The patients included in the study were all adults above the age of 18 years, non-pregnant, diagnosed with IBD (ulcerative colitis, Crohn’s disease, or unspecified) via a biopsy and who presented with IBD flare-up. The exclusion criteria included pregnancy and age younger than 18 years. Patients who had developed VTE in the 3 months before hospitalization, or were found to have VTE at presentation, were also excluded, as were those with a known hereditary risk of thrombosis or bleeding.

We utilized direct chart review to collect the data of our 233 patients, chosen via random sampling. We included quantitative data based on laboratory reports, physicians’ notes and imaging reports. A universal datasheet was formulated to complete the variables for each patient. All data were collected from the encounter at which the patients presented with a flare of their disease. We also followed patients for up to 30 days post-discharge to include data about the outcome. No patients were excluded, given that our initial list included all those who fulfilled our inclusion criteria. All datasheets from all investigators were combined into a single sheet before analysis.

Measures

The primary objectives of our study were to determine: 1) the 30-day incidence of VTE (e.g., deep vein thrombosis and pulmonary embolism) in hospitalized IBD patients who received chemical VTE prophylaxis versus those who received no prophylaxis; 2) the incidence of bleeding events, primarily gastrointestinal and intracranial, over 30 days post-discharge, to assess the safety of using chemical prophylaxis in IBD patients admitted for flare-up of their disease.

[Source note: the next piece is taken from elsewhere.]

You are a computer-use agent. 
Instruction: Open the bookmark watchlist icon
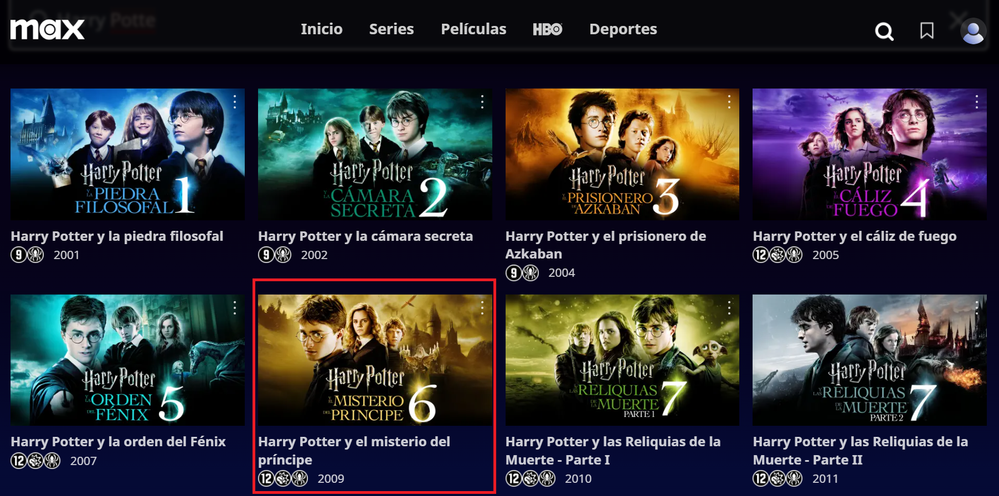pyautogui.click(x=927, y=31)
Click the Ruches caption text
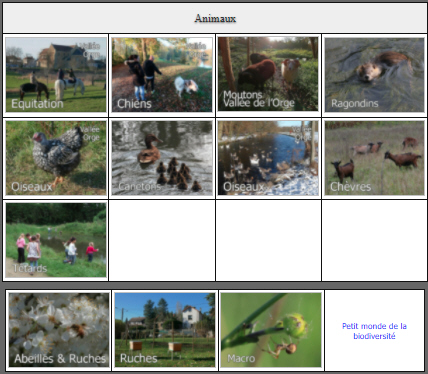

Data from the multiple measures were collected to assess our study outcomes. These included data about the patients’ demographics, comorbidities, laboratory tests, and disease description.

IRB information

IRB #17-316: Venous Thromboembolism (VTE) Prophylaxis in Inflammatory Bowel Disease (IBD) Flare-Ups – A Retrospective Study. The above-referenced research was reviewed by the IRB Chair on October 18, 2017. The IRB concluded that the study is approved under the expedited Category.

Statistical analysis

Data analysis was performed using SPSS software (version 25). Normally distributed continuous variables were reported as means ± standard deviation (SD), and categorical variables were reported as counts and percentages. Chi-square tests were used to compare categorical variables, and t-test was used to compare the continuous outcomes. We performed a multivariable logistic regression analysis for the use of VTE chemical prophylaxis. All tests were two-sided with an α level set at 0.05 for statistical significance.

Results

The 233 patients included in the study had a mean age of 36.7 (range 19-70) years. Of the patients recruited, 125 patients (53.6%) were male and 108 (46.4%) were female. Data about race were collected, which showed that most of our patients were Caucasian (128, 55.2% of the population), while 94 patients were African American (40.5%), and a small proportion were Hispanic or Asian (3.4% and 0.4%, respectively). About half of our sample were smokers (116, 49.8%). The mean body mass index of the patients was 25. Further information about the patient population and the disease characteristics is shown in Table 1.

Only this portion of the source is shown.